EXERCISE: Copy the following data verbatim, beginning with the line containing "Given: Click on" and continuing through the line containing "click(179, 78)".

[Extracted data entries]
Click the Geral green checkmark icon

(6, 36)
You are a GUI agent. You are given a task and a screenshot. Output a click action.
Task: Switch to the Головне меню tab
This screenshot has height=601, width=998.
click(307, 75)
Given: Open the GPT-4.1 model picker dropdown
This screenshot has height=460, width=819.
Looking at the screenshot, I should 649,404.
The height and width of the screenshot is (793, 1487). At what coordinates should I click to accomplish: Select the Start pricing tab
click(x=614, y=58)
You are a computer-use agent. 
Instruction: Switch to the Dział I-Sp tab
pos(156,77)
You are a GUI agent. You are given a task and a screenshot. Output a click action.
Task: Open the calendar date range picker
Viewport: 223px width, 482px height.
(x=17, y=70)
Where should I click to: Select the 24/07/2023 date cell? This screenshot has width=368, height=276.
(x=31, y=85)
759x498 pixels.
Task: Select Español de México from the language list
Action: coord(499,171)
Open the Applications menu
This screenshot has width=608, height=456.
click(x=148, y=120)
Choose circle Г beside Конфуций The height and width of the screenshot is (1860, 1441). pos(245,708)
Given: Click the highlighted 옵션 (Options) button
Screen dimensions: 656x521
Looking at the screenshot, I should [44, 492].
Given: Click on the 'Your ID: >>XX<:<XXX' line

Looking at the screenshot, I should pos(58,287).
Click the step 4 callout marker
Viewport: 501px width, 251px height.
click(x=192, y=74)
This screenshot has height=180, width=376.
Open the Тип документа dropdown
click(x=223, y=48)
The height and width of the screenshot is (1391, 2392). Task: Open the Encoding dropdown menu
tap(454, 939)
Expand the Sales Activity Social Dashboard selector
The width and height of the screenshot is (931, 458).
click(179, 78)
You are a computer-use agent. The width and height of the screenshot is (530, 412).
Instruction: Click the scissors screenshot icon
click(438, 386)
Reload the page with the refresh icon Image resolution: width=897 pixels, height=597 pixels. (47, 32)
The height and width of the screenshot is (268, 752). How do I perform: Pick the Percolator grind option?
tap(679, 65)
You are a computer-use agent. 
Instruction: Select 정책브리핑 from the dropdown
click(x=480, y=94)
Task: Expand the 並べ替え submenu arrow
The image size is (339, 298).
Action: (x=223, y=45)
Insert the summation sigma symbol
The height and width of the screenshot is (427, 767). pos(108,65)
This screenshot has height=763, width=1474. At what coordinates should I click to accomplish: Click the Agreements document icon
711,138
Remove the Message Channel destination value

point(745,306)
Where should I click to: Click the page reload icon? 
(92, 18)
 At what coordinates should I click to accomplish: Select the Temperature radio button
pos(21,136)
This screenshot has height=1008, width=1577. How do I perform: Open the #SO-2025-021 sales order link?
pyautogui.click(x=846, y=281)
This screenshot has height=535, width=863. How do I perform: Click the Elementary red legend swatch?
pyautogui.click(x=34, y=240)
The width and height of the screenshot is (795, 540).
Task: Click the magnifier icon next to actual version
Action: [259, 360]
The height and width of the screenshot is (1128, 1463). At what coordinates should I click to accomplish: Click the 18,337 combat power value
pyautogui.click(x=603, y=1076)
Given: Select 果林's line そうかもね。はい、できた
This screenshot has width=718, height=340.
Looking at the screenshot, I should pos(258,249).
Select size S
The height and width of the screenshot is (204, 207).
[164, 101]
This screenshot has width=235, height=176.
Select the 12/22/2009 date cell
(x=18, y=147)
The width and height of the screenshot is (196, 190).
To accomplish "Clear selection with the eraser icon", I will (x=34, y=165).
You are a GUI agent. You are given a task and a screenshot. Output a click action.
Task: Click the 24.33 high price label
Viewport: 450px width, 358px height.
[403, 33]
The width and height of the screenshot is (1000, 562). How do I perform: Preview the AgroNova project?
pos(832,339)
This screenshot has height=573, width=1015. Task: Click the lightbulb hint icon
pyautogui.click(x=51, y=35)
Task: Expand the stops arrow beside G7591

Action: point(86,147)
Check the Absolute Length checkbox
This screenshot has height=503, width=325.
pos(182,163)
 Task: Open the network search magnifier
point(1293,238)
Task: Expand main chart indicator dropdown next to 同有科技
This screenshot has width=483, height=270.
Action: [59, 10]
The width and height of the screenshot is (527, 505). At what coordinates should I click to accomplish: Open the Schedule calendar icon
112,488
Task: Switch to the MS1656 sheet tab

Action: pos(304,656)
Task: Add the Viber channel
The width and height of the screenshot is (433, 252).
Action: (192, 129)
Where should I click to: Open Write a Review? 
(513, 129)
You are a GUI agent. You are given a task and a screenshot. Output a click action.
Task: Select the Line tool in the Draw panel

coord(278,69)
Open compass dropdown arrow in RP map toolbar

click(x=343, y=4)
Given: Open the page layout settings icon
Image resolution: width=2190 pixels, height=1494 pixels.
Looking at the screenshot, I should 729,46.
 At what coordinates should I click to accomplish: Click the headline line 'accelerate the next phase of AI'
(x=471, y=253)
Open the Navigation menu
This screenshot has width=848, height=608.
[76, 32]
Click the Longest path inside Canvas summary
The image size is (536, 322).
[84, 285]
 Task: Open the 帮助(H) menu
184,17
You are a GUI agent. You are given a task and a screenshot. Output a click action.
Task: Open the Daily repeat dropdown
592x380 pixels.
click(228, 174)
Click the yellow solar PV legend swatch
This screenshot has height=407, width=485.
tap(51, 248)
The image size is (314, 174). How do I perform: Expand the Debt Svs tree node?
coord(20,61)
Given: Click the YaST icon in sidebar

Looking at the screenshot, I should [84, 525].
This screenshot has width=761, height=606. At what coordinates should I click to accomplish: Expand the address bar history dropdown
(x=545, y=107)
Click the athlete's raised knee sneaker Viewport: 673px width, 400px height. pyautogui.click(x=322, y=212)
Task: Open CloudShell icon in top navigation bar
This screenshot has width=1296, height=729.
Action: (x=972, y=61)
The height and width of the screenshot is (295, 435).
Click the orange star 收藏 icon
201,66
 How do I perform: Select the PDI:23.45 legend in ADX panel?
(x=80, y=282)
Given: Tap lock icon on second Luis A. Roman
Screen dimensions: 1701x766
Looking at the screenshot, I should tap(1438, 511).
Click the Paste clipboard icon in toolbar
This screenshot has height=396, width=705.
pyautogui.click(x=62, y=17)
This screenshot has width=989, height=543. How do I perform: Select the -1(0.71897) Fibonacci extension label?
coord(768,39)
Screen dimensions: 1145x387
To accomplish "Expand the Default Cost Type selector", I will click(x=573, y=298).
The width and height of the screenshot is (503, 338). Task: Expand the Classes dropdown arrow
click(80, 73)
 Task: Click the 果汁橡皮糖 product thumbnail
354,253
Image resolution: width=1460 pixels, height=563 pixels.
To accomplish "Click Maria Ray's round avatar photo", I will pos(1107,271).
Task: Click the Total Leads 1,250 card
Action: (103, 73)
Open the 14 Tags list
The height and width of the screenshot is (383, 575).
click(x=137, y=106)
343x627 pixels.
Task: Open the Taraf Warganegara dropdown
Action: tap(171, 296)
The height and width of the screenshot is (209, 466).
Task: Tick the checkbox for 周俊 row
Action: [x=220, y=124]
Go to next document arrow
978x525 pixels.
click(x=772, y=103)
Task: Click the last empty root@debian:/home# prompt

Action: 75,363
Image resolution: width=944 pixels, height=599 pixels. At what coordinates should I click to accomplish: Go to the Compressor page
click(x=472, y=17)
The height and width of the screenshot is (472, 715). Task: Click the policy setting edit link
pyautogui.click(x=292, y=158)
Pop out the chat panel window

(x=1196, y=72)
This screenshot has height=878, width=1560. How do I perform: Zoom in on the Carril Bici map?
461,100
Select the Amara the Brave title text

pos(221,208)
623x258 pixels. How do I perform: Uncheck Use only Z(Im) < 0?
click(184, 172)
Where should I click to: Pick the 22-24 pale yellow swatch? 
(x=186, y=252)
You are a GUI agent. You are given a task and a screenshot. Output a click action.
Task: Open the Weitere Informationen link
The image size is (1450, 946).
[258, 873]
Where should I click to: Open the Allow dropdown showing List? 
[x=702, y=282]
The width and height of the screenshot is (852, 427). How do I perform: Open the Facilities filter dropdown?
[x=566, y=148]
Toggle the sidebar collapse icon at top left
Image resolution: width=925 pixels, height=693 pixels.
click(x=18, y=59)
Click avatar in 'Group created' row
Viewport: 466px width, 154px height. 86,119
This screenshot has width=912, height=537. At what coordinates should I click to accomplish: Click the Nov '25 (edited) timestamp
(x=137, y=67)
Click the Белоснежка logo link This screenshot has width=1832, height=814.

SOLUTION:
Given: Click on the 'Your ID: >>XX<:<XXX' line

Looking at the screenshot, I should pos(58,287).
Click the step 4 callout marker
Viewport: 501px width, 251px height.
click(x=192, y=74)
This screenshot has height=180, width=376.
Open the Тип документа dropdown
click(x=223, y=48)
The height and width of the screenshot is (1391, 2392). Task: Open the Encoding dropdown menu
tap(454, 939)
Expand the Sales Activity Social Dashboard selector
The width and height of the screenshot is (931, 458).
click(179, 78)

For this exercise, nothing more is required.